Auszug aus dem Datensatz
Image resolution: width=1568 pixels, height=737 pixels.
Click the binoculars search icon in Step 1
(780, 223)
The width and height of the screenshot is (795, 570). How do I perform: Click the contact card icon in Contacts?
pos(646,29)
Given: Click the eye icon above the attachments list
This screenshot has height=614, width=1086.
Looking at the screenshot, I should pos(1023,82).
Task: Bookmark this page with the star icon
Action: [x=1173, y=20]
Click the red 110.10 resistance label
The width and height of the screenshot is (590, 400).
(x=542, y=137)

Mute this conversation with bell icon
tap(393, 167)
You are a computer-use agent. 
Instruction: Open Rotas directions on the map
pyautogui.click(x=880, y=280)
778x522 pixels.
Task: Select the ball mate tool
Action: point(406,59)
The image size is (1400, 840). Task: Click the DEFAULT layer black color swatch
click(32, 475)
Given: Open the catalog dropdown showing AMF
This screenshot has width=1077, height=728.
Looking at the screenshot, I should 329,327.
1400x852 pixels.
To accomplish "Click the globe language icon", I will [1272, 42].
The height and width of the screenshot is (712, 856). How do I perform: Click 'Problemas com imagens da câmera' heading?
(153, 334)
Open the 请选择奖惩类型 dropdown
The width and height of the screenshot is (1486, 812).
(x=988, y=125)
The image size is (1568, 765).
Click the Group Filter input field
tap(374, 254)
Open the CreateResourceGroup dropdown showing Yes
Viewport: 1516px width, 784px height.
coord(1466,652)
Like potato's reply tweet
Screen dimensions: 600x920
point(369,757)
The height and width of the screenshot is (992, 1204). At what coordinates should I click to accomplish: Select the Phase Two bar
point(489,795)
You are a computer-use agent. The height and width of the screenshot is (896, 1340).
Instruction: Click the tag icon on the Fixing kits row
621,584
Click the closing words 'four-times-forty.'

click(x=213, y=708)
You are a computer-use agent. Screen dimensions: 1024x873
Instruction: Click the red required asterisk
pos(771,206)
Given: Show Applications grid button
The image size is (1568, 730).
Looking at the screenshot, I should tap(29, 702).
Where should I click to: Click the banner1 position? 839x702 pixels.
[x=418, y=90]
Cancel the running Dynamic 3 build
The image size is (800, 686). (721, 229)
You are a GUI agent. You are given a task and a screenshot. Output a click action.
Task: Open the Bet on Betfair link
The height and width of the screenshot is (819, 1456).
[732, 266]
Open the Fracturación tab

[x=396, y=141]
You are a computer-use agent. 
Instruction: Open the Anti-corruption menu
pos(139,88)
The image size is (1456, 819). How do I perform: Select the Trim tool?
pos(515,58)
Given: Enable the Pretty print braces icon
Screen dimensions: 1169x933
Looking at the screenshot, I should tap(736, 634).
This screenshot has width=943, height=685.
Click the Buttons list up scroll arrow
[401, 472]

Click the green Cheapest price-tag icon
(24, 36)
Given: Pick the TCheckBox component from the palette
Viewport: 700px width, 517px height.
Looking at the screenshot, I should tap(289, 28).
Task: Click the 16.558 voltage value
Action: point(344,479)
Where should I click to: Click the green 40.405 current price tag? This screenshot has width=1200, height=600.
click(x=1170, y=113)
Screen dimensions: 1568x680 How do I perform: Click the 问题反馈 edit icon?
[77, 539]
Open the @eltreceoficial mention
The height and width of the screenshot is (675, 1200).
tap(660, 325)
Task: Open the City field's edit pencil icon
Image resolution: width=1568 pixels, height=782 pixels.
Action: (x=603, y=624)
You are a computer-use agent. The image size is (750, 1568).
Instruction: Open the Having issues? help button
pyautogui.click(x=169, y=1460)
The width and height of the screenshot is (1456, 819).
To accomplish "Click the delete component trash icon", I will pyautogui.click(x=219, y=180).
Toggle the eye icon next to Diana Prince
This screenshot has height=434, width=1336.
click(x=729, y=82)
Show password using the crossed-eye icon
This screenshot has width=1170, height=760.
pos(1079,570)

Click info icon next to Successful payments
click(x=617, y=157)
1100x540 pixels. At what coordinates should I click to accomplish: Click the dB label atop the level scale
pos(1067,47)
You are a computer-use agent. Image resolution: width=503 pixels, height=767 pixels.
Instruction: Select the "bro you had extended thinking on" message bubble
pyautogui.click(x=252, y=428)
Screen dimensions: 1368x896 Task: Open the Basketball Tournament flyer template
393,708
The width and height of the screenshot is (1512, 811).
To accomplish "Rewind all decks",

- **ZIEL DER AUFGABE**: Geben Sie das gesamte Material oben Zeile für Zeile und ohne jede Änderung wieder.

- **ANTWORT ZUR AUFGABE**:
Image resolution: width=1568 pixels, height=737 pixels.
Click the binoculars search icon in Step 1
(780, 223)
The width and height of the screenshot is (795, 570). How do I perform: Click the contact card icon in Contacts?
pos(646,29)
Given: Click the eye icon above the attachments list
This screenshot has height=614, width=1086.
Looking at the screenshot, I should pos(1023,82).
Task: Bookmark this page with the star icon
Action: [x=1173, y=20]
Click the red 110.10 resistance label
The width and height of the screenshot is (590, 400).
(x=542, y=137)

Mute this conversation with bell icon
tap(393, 167)
You are a computer-use agent. 
Instruction: Open Rotas directions on the map
pyautogui.click(x=880, y=280)
778x522 pixels.
Task: Select the ball mate tool
Action: point(406,59)
The image size is (1400, 840). Task: Click the DEFAULT layer black color swatch
click(32, 475)
Given: Open the catalog dropdown showing AMF
This screenshot has width=1077, height=728.
Looking at the screenshot, I should 329,327.
1400x852 pixels.
To accomplish "Click the globe language icon", I will [1272, 42].
The height and width of the screenshot is (712, 856). How do I perform: Click 'Problemas com imagens da câmera' heading?
(153, 334)
Open the 请选择奖惩类型 dropdown
The width and height of the screenshot is (1486, 812).
(x=988, y=125)
The image size is (1568, 765).
Click the Group Filter input field
tap(374, 254)
Open the CreateResourceGroup dropdown showing Yes
Viewport: 1516px width, 784px height.
coord(1466,652)
Like potato's reply tweet
Screen dimensions: 600x920
point(369,757)
The height and width of the screenshot is (992, 1204). At what coordinates should I click to accomplish: Select the Phase Two bar
point(489,795)
You are a computer-use agent. The height and width of the screenshot is (896, 1340).
Instruction: Click the tag icon on the Fixing kits row
621,584
Click the closing words 'four-times-forty.'

click(x=213, y=708)
You are a computer-use agent. Screen dimensions: 1024x873
Instruction: Click the red required asterisk
pos(771,206)
Given: Show Applications grid button
The image size is (1568, 730).
Looking at the screenshot, I should tap(29, 702).
Where should I click to: Click the banner1 position? 839x702 pixels.
[x=418, y=90]
Cancel the running Dynamic 3 build
The image size is (800, 686). (721, 229)
You are a GUI agent. You are given a task and a screenshot. Output a click action.
Task: Open the Bet on Betfair link
The height and width of the screenshot is (819, 1456).
[732, 266]
Open the Fracturación tab

[x=396, y=141]
You are a computer-use agent. 
Instruction: Open the Anti-corruption menu
pos(139,88)
The image size is (1456, 819). How do I perform: Select the Trim tool?
pos(515,58)
Given: Enable the Pretty print braces icon
Screen dimensions: 1169x933
Looking at the screenshot, I should tap(736, 634).
This screenshot has width=943, height=685.
Click the Buttons list up scroll arrow
[401, 472]

Click the green Cheapest price-tag icon
(24, 36)
Given: Pick the TCheckBox component from the palette
Viewport: 700px width, 517px height.
Looking at the screenshot, I should tap(289, 28).
Task: Click the 16.558 voltage value
Action: point(344,479)
Where should I click to: Click the green 40.405 current price tag? This screenshot has width=1200, height=600.
click(x=1170, y=113)
Screen dimensions: 1568x680 How do I perform: Click the 问题反馈 edit icon?
[77, 539]
Open the @eltreceoficial mention
The height and width of the screenshot is (675, 1200).
tap(660, 325)
Task: Open the City field's edit pencil icon
Image resolution: width=1568 pixels, height=782 pixels.
Action: (x=603, y=624)
You are a computer-use agent. The image size is (750, 1568).
Instruction: Open the Having issues? help button
pyautogui.click(x=169, y=1460)
The width and height of the screenshot is (1456, 819).
To accomplish "Click the delete component trash icon", I will pyautogui.click(x=219, y=180).
Toggle the eye icon next to Diana Prince
This screenshot has height=434, width=1336.
click(x=729, y=82)
Show password using the crossed-eye icon
This screenshot has width=1170, height=760.
pos(1079,570)

Click info icon next to Successful payments
click(x=617, y=157)
1100x540 pixels. At what coordinates should I click to accomplish: Click the dB label atop the level scale
pos(1067,47)
You are a computer-use agent. Image resolution: width=503 pixels, height=767 pixels.
Instruction: Select the "bro you had extended thinking on" message bubble
pyautogui.click(x=252, y=428)
Screen dimensions: 1368x896 Task: Open the Basketball Tournament flyer template
393,708
The width and height of the screenshot is (1512, 811).
To accomplish "Rewind all decks",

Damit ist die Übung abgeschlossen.